One is interested in Pope’s virtues as a poet and his vices as a man almost equally. It is his virtues as a man and his vices as a poet that are depressing. He is usually at his worst artistically when he is at his best morally. He achieves wit through malice: he achieves only rhetoric through virtue. It is not that one wishes he had been a bad son or a Uriah Heep in his friendships. It is pleasant to remember the pleasure he gave his mother by allowing her to copy out parts of his translation of the Iliad, and one respects him for refusing a pension of L300 a year out of the secret service money from his friend Craggs. But one wishes that he had put neither his filial piety nor his friendship into writing. Mr. Saintsbury, I see, admires “the masterly and delightful craftsmanship in words” of the tribute to Craggs; but then Mr. Saintsbury also admires the Elegy on an Unfortunate Lady—a mere attitude in verse, as chill as a weeping angel in a graveyard.

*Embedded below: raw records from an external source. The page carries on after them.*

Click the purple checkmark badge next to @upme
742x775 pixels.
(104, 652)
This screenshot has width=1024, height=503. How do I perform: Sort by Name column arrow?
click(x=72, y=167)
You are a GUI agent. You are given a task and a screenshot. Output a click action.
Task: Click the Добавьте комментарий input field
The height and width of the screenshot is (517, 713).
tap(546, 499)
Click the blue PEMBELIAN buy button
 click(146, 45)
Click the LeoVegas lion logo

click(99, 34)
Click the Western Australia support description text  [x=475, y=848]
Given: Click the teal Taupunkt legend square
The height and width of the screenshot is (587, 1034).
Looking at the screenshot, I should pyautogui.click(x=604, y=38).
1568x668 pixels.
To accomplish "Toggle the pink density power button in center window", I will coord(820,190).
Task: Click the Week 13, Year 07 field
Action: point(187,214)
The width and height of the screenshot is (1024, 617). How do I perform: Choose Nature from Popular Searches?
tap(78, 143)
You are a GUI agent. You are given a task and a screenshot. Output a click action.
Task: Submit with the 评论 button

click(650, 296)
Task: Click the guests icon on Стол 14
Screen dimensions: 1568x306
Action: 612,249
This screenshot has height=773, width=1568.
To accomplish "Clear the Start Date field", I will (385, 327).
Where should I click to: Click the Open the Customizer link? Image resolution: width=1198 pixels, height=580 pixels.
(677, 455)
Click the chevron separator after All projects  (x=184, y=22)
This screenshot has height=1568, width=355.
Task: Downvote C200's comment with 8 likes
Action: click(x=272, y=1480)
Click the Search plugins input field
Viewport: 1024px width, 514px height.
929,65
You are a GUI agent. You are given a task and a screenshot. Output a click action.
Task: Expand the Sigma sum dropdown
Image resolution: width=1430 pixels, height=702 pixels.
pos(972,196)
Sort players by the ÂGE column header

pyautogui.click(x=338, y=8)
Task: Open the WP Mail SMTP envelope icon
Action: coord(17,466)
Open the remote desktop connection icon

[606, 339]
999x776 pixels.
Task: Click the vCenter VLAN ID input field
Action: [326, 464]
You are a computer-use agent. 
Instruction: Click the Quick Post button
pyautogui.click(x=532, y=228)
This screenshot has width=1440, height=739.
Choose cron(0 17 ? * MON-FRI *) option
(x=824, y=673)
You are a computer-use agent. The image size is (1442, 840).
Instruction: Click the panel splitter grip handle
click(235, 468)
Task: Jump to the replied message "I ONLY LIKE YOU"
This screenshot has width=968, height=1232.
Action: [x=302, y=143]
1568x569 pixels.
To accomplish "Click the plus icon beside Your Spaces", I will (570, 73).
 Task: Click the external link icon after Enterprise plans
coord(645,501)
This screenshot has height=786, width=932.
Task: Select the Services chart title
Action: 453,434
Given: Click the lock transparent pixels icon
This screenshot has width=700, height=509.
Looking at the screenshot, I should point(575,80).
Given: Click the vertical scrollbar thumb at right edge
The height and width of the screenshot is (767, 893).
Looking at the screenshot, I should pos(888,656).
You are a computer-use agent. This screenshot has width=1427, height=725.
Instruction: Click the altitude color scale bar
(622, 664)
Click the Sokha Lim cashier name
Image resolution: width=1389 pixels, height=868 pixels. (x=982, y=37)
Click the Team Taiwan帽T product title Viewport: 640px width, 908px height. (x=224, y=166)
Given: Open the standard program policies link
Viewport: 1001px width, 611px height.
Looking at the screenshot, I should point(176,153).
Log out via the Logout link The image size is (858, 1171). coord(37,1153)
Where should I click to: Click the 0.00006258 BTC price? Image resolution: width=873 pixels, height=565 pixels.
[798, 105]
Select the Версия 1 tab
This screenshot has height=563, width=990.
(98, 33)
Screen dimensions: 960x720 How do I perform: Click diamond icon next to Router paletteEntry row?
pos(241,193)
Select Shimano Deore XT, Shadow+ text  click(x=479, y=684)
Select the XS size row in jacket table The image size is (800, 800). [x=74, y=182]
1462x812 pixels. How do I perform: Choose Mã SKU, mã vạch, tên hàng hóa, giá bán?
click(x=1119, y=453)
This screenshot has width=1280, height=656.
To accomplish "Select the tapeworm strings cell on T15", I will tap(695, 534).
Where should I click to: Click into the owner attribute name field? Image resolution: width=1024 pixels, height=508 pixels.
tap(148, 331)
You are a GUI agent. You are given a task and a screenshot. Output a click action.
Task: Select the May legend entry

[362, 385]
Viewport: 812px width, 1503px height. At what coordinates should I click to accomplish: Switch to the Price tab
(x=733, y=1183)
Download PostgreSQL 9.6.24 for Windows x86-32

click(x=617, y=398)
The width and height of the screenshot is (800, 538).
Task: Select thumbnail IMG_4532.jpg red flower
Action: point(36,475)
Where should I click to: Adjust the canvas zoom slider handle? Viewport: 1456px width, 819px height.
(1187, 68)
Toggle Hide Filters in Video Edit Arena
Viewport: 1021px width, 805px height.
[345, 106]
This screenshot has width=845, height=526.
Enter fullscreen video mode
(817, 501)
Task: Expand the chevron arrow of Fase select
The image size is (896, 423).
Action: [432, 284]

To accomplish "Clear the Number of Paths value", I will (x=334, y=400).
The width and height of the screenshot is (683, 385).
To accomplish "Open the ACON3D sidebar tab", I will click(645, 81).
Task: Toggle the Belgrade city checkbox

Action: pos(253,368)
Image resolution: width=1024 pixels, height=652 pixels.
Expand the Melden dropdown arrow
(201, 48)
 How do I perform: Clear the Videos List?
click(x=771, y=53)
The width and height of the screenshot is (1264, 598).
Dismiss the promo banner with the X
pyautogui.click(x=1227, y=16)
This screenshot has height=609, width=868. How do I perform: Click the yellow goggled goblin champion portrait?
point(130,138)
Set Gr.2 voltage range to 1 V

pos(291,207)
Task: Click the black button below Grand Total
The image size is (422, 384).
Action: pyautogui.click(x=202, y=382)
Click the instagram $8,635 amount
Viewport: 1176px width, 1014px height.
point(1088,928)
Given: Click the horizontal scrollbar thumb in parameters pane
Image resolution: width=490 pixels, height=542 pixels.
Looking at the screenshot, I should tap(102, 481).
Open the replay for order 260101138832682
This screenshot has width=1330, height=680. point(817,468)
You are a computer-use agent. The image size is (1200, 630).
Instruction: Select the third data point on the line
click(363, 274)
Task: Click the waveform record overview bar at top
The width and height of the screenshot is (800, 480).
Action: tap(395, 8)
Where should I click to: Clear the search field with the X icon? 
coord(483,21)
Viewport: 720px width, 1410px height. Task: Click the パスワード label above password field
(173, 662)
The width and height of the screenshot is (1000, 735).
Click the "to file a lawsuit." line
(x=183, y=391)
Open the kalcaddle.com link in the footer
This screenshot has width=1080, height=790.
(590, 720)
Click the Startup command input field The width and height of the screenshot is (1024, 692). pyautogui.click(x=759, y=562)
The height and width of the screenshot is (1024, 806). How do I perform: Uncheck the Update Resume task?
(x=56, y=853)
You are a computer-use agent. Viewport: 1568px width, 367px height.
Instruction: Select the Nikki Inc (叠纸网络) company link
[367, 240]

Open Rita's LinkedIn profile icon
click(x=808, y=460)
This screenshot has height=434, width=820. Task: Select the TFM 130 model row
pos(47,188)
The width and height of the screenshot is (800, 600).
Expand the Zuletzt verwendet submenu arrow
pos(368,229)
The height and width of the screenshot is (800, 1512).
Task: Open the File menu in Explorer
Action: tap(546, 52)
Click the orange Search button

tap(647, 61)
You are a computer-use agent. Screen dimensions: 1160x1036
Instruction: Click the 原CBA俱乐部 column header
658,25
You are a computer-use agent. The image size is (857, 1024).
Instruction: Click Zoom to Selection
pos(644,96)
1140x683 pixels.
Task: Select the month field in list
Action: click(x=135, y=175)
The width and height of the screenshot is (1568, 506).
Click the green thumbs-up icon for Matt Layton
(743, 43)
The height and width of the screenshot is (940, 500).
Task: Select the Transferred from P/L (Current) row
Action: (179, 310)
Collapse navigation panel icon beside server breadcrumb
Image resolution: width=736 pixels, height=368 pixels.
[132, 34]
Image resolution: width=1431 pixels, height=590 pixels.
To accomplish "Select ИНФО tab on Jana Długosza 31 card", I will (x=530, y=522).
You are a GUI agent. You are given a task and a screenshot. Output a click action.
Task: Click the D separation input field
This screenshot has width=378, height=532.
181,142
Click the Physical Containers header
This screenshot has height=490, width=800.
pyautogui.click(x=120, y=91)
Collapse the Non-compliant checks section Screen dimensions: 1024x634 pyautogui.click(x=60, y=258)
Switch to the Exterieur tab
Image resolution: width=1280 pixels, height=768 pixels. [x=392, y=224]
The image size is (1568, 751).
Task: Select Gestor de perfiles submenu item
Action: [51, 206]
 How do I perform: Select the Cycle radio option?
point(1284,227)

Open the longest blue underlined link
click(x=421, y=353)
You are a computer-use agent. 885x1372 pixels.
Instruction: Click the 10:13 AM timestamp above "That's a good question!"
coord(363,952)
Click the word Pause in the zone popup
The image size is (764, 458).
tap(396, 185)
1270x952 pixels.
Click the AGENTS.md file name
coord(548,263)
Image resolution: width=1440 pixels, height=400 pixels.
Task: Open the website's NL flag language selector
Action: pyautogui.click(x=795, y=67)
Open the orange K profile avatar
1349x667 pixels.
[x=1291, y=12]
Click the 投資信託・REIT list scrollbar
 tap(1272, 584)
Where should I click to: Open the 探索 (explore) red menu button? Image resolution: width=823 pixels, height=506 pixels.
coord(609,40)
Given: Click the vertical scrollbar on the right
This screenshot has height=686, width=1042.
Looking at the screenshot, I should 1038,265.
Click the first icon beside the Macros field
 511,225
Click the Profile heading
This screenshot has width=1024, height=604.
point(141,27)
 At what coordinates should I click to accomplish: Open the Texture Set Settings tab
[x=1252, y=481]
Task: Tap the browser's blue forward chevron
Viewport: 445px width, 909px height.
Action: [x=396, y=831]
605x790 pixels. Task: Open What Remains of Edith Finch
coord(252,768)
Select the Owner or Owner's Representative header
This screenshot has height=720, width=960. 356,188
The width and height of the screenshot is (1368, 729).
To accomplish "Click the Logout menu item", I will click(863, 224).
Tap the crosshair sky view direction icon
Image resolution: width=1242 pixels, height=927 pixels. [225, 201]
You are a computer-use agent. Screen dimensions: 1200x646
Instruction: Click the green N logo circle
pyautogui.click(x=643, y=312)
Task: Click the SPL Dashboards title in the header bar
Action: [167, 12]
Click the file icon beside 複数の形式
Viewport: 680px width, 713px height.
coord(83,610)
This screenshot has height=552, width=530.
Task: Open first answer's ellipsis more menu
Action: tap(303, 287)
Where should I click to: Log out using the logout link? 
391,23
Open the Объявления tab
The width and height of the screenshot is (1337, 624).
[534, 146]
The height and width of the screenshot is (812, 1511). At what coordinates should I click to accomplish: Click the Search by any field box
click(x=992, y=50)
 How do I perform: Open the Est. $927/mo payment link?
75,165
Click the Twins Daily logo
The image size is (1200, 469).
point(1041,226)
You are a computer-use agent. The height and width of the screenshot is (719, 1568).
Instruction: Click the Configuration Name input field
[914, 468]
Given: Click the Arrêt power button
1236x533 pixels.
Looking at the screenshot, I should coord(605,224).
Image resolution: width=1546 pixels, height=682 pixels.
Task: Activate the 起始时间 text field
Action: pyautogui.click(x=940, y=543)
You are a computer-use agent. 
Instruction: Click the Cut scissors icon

Pope’s attractiveness is less that of a real man than of an inhabitant of Lilliput, where it is a matter of no importance whether or not one lives in obedience to the Ten Commandments. We can regard him with amusement as a liar, a forger, a glutton, and a slanderer of his kind. If his letters are the dullest letters ever written by a wit, it is because he reveals in them not his real vices but his imaginary virtues. They only become interesting when we know the secret history of his life and read them as the moralizings of a doll Pecksniff. Historians of literature often assert—mistakenly, I think—that Pliny’s letters are dull, because they are merely the literary exercises of a man over-conscious of his virtues. But Pliny’s virtues, however tip-tilted, were at least real. Pope’s letters are the literary exercises of a man platitudinizing about virtues he did not possess. They have an impersonality, like that of the leading articles in The Times. They have all the qualities of the essay except intimate confession. They are irrelevant scrawls which might as readily have been addressed to one correspondent as another. So much so is this, that when Pope published them, he altered the names of the recipients of some of them so as to make it appear that they were written to famous persons when, as a matter of fact, they were written to private and little-known friends.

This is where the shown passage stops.